# Set task
Reproduce the lines below word for word, omitting the pictures from your answer.
· · · · ·
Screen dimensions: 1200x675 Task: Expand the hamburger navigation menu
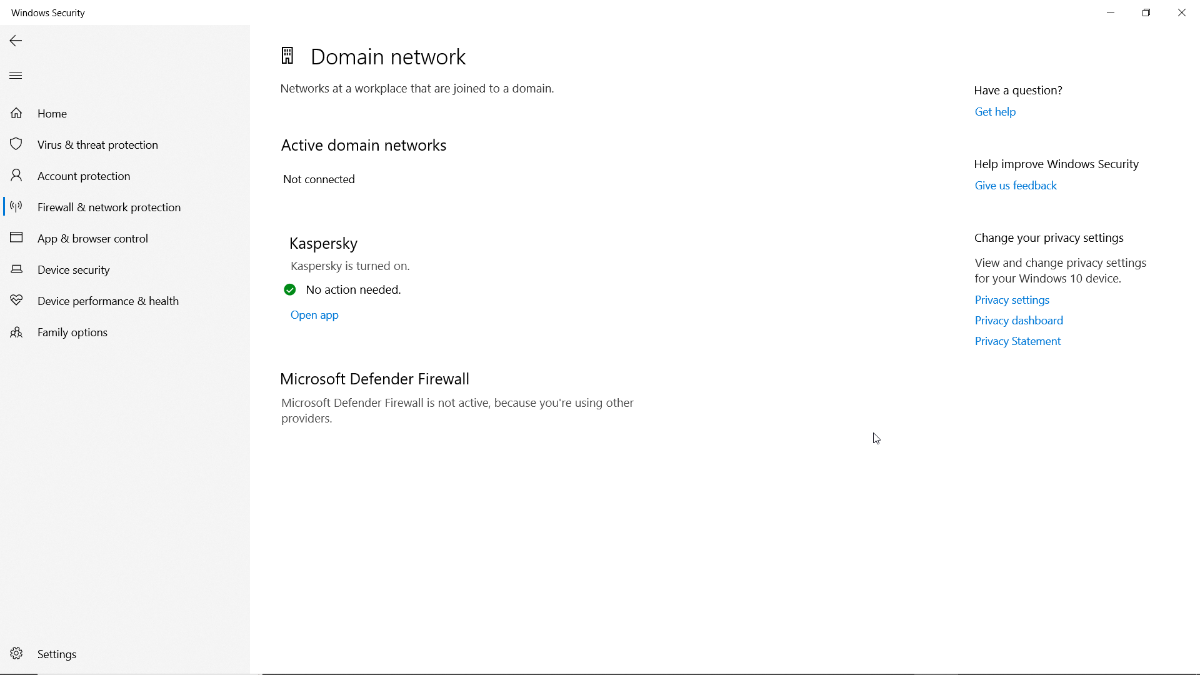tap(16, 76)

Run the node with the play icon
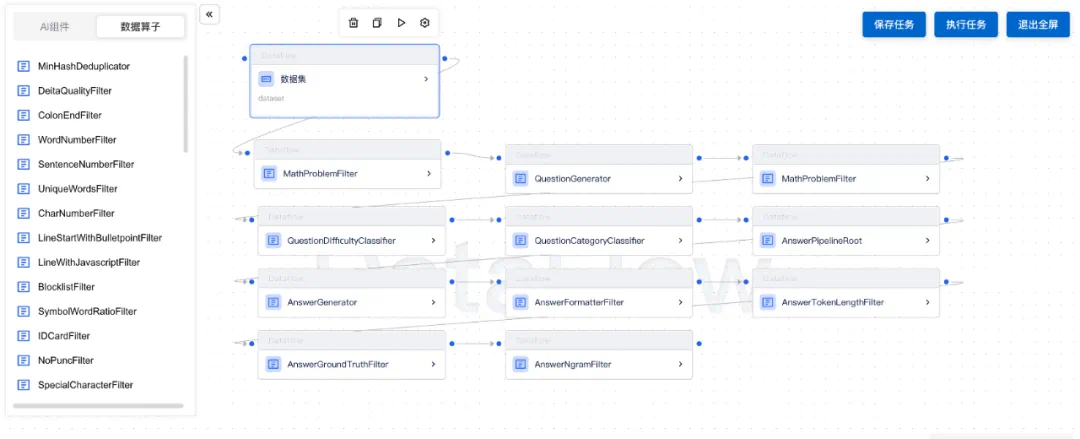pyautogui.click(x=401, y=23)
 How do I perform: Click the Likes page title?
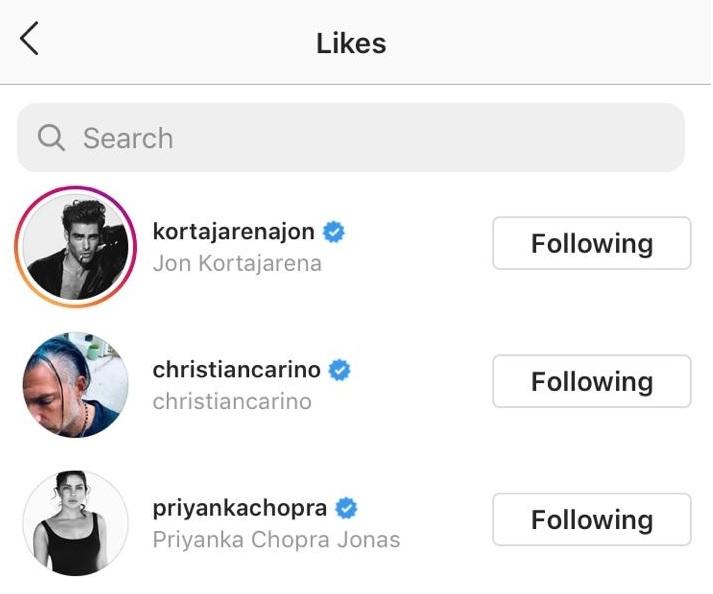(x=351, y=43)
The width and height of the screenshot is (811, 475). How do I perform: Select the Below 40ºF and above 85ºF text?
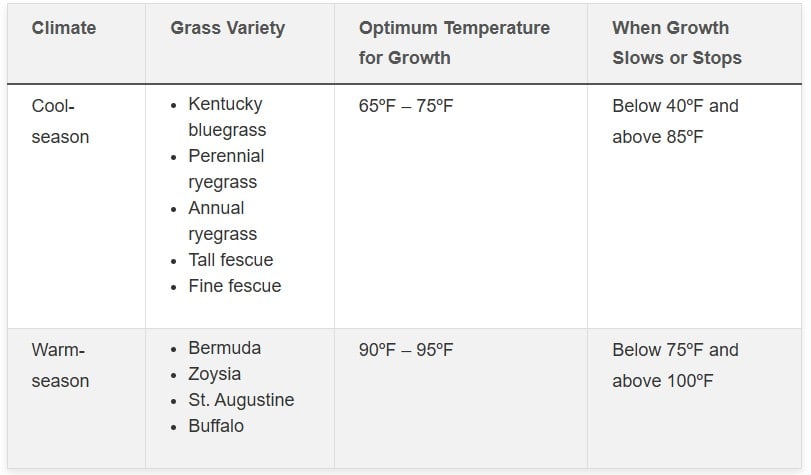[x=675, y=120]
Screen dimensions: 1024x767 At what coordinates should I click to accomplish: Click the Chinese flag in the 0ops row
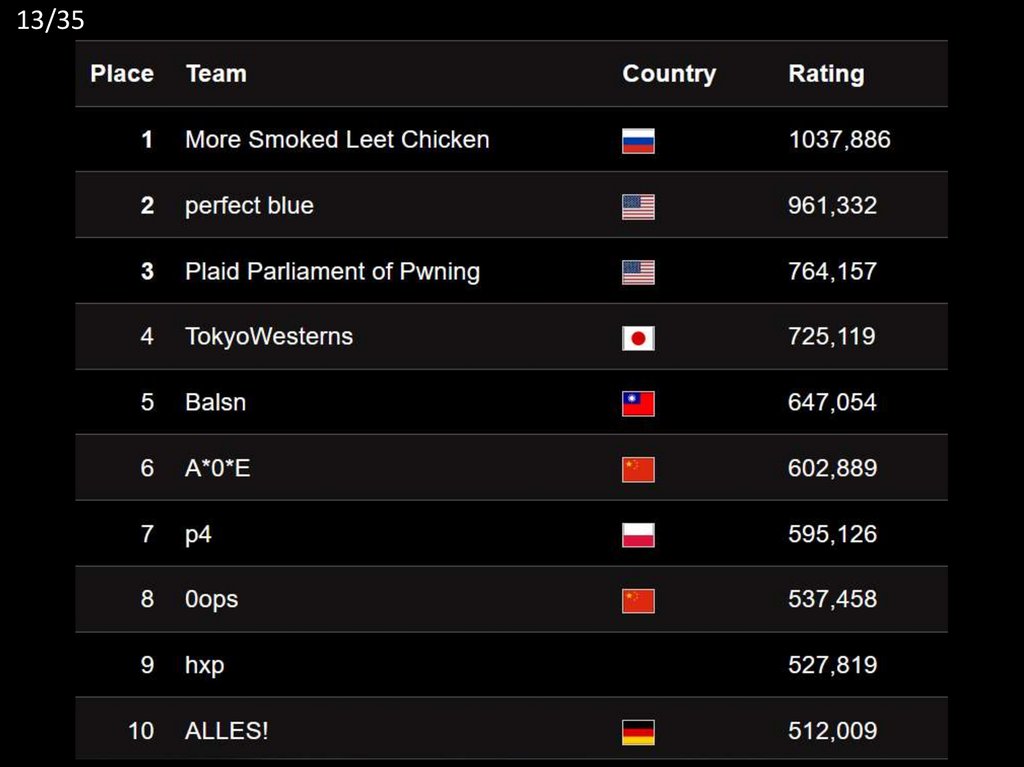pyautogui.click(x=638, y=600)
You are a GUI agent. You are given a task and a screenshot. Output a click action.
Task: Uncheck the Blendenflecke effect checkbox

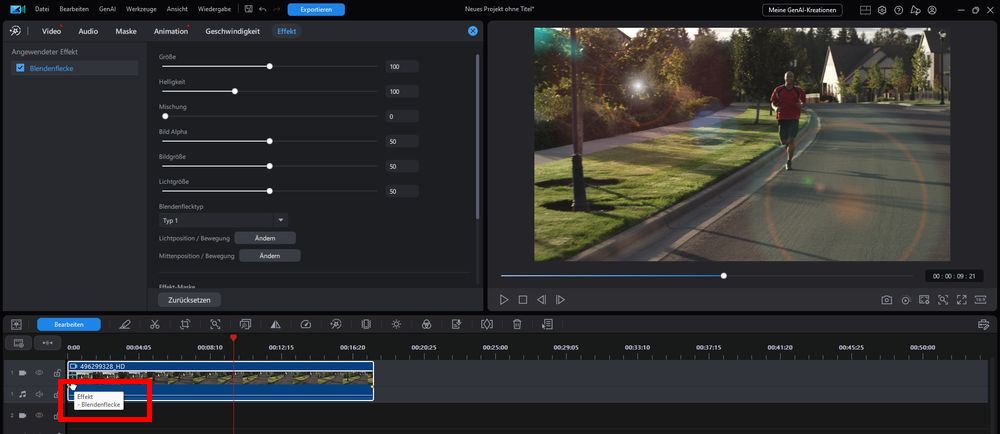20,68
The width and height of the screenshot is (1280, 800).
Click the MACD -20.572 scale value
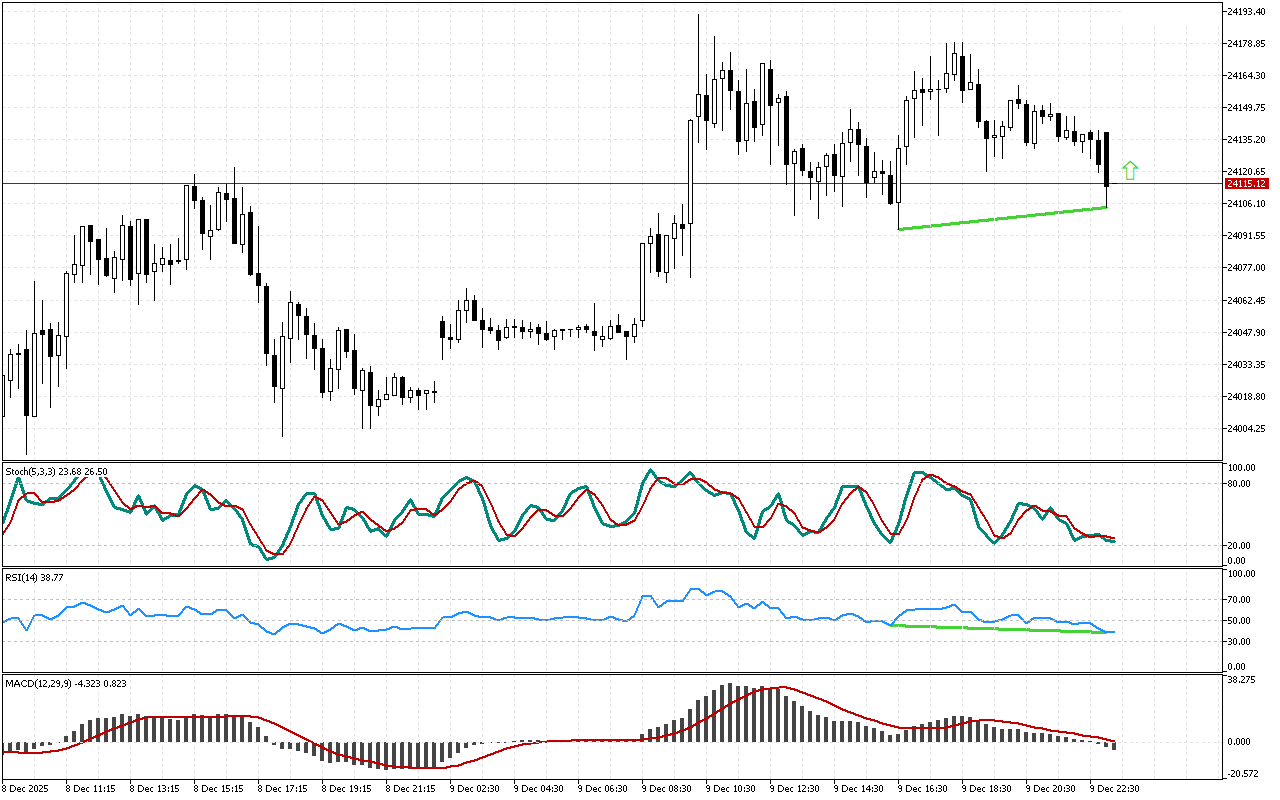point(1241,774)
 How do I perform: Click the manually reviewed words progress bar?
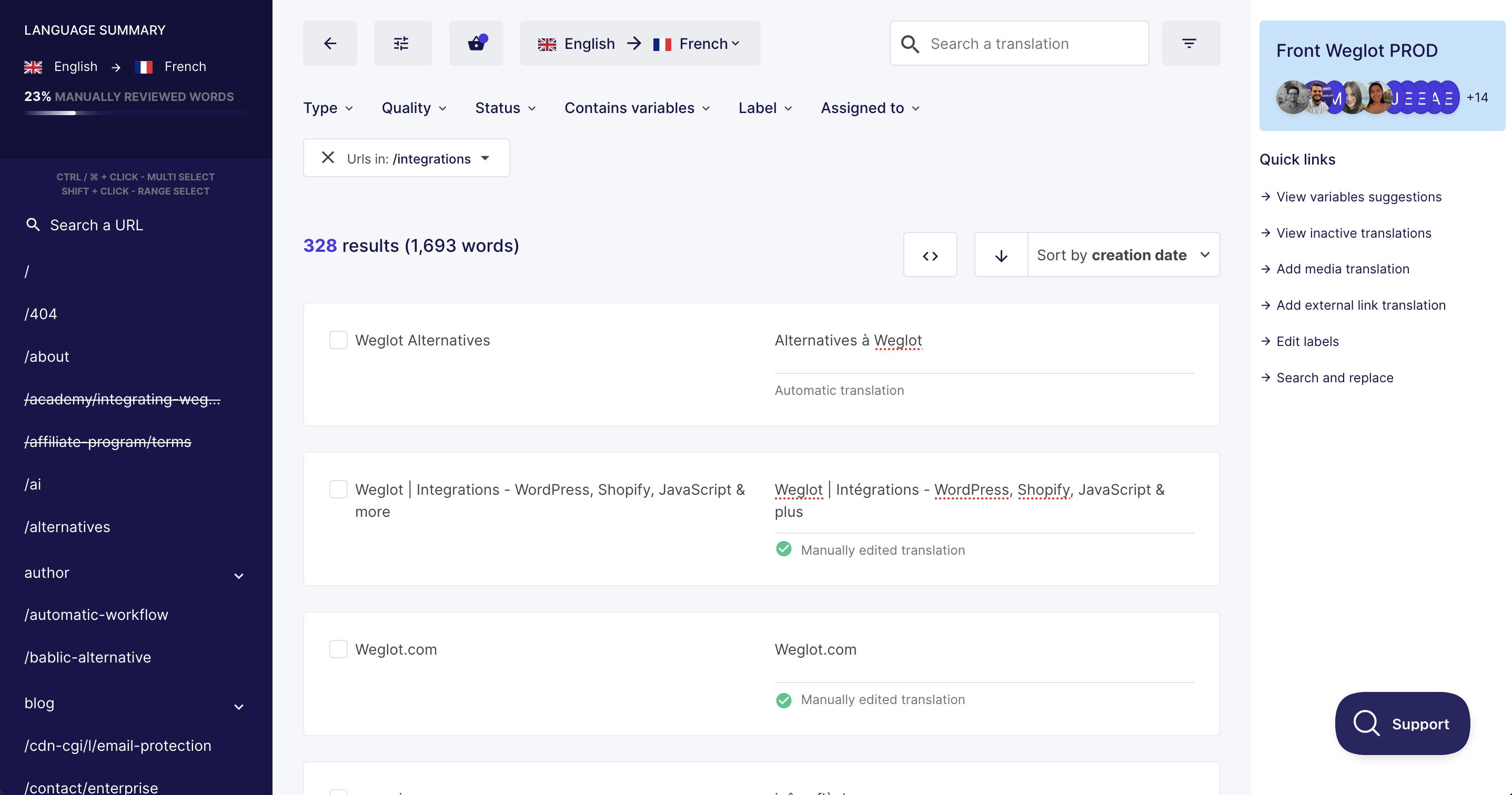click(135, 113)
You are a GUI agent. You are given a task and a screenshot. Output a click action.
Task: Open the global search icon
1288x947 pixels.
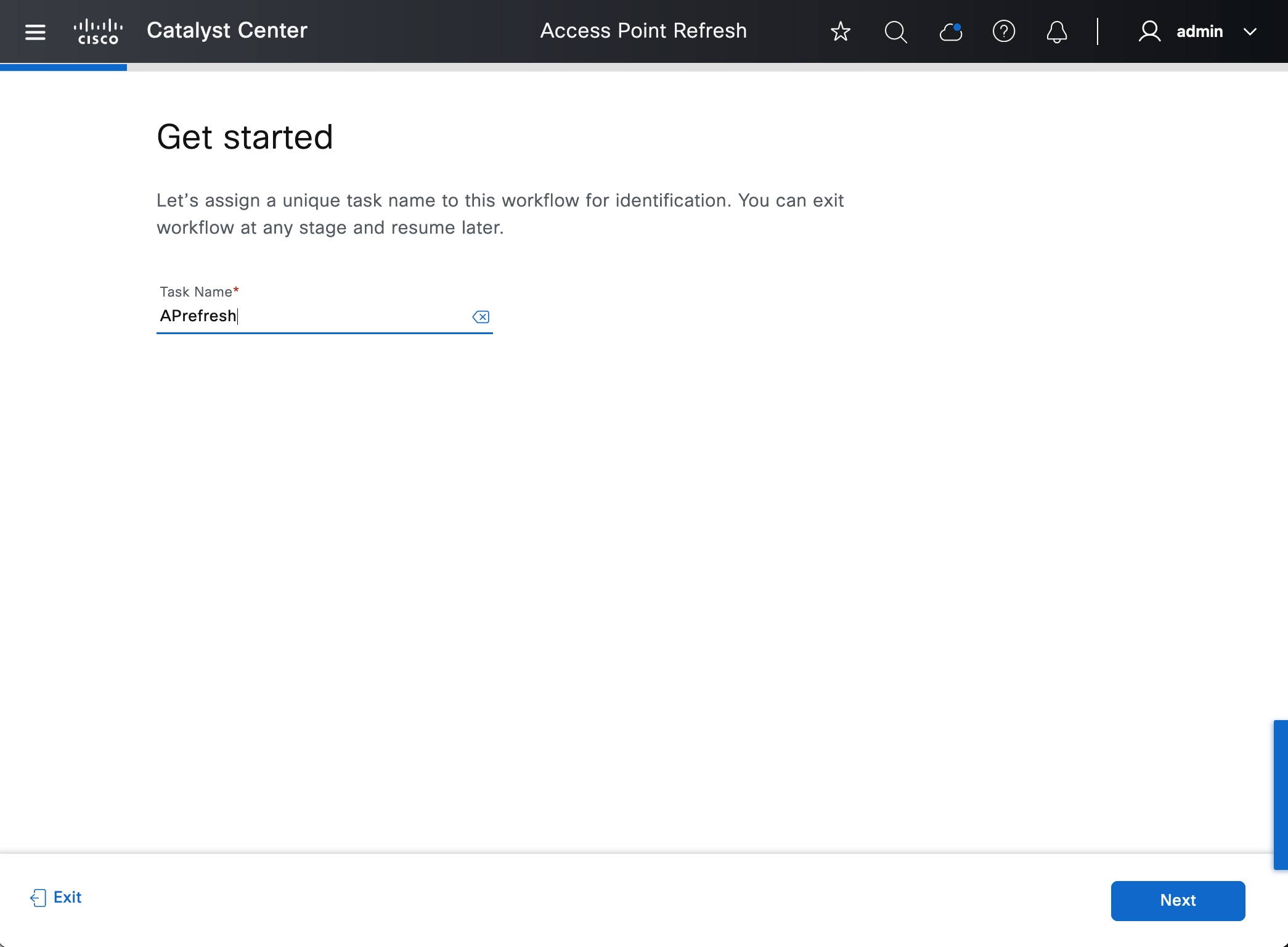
· · · · ·
# Response below
Screen dimensions: 1200x675 Task: Expand the hamburger navigation menu
tap(16, 76)

Run the node with the play icon
pyautogui.click(x=401, y=23)
 How do I perform: Click the Likes page title?
(x=351, y=43)
The width and height of the screenshot is (811, 475). How do I perform: Select the Below 40ºF and above 85ºF text?
[x=675, y=120]
Screen dimensions: 1024x767 At what coordinates should I click to accomplish: Click the Chinese flag in the 0ops row
pyautogui.click(x=638, y=600)
You are a GUI agent. You are given a task and a screenshot. Output a click action.
Task: Uncheck the Blendenflecke effect checkbox

20,68
The width and height of the screenshot is (1280, 800).
Click the MACD -20.572 scale value
point(1241,774)
 How do I perform: Click the manually reviewed words progress bar?
click(135, 113)
You are a GUI agent. You are given a task and a screenshot. Output a click action.
Task: Open the global search icon
1288x947 pixels.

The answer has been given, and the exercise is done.